Latency in live network video surveillance

The process of live streaming in IP video surveillance consists of capturing video in the camera, packaging and transporting it through the network, and unpacking it in the receiver to display it. Each of these steps add more or less latency.

• Latency introduced on the camera side. Capturing of video is followed by image processing, compression, and packaging. Each step introduces some latency, but overall, the processes within the camera contributes to only a small fraction of the total end-to-end latency.

• Latency introduced by the network. This can be very big or very small, and is the most unpredictable factor in the end-to-end latency “equation”. You can make it more predictable by investing in good network software and hardware. Network latency depends very much on the data-to-bandwidth ratio. You can configure the camera to reduce the amount of data it generates, hence reducing the amount of packets that need to be sent over the network.

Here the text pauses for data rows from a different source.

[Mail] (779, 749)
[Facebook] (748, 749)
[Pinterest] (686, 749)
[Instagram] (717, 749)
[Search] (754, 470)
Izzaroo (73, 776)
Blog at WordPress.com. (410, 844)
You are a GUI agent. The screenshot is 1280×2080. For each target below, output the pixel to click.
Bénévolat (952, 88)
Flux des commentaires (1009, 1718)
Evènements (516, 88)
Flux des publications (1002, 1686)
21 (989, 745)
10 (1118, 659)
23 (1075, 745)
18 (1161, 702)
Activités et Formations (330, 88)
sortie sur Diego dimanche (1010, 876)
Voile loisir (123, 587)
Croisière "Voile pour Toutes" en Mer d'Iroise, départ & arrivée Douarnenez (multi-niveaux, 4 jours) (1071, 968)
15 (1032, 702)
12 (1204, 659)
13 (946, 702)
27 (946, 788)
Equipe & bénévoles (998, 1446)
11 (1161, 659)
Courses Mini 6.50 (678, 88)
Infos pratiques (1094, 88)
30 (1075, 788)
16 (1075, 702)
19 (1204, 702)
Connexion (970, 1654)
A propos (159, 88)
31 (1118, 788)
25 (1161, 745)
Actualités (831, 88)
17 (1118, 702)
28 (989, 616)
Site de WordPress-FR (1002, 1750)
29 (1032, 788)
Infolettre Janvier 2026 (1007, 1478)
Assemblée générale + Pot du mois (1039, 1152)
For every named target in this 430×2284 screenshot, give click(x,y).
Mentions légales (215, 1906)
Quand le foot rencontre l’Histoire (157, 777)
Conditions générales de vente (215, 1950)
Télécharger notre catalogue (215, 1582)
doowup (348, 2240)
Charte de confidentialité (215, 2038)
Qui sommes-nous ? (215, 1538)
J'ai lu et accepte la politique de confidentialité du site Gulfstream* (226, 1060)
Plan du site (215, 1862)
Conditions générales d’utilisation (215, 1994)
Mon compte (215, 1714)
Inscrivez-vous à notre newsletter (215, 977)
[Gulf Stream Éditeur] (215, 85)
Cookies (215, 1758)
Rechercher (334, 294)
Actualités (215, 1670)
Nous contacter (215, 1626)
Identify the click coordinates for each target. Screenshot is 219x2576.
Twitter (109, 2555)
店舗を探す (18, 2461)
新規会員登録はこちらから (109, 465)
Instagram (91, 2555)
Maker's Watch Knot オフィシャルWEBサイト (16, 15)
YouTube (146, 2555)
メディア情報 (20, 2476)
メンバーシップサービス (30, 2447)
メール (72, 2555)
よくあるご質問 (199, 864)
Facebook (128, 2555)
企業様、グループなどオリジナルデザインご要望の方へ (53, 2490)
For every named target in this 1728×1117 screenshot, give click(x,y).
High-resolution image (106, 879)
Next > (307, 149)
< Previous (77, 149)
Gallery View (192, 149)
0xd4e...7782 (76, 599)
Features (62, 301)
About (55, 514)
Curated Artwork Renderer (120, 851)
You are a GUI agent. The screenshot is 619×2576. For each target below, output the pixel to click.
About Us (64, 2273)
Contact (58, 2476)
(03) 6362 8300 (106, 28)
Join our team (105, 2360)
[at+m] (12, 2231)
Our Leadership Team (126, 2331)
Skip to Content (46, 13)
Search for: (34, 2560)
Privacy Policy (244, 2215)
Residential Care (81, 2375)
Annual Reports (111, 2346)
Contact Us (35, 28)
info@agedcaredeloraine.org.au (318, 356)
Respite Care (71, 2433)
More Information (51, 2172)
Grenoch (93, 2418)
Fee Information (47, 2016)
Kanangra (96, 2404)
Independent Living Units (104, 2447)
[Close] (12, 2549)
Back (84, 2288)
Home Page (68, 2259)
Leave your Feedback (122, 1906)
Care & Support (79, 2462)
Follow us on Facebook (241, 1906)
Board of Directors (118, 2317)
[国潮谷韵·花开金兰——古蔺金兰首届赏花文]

• Latency introduced on the client side. On the client side, data is received and buffered to be sorted and queued out to the graphics card and monitor. The latency is most affected, even up to several seconds, by the receiving buffer in the client. Without a big buffer there is a risk that the video stream will not be played evenly.

To reduce latency is always a question of cost. The biggest wins can be achieved by improving the network and the client-side hardware and software.

In the video surveillance context, latency is the time between the instant a frame is captured and the instant that the same frame is displayed. This is also called end-to-end latency or sensor-to-screen latency. The process of transporting a frame from the camera sensor to the display monitor involves a long pipeline of steps.

This white paper outlines the various steps that contribute to the total latency. It also provides recommendations for how latency can be reduced.

The definition of latency depends on the context. In network technology, latency is commonly perceived as the delay between the time a piece of information is sent from the source and the time the same piece of information is received at its final destination.

In this paper we discuss latency in network video surveillance systems. Here we define latency as the delay between the time an image is captured by a camera and the time it is visible on a video display. During that period of time the image is captured, compressed, transmitted, decompressed, and displayed. Every step adds its own share of delay to the total delay. For simplicity, the end-to-end latency can be seen to consist of three major stages:

• Latency introduced by the camera (image processing latency, compression latency)

• Latency introduced by the network (transmission latency)

• Latency introduced by the receiver side (client buffer, decompression latency, display latency)

To meet the latency goal of a video surveillance system, each of these latencies must be considered during the designing of the video solution.

Latency is usually expressed in time units, typically seconds or milliseconds (ms). It is very hard to measure exact latency as this would require the clocks on the camera and the display device to be synchronized exactly. One simple way (with reservation for minimum deviation from the exact values) is by using the timestamp overlay text feature. This method measures the end-to-end latency of a video surveillance system, that is, the time difference between the capture of one image frame in the lens to when that same frame is rendered on a monitoring device.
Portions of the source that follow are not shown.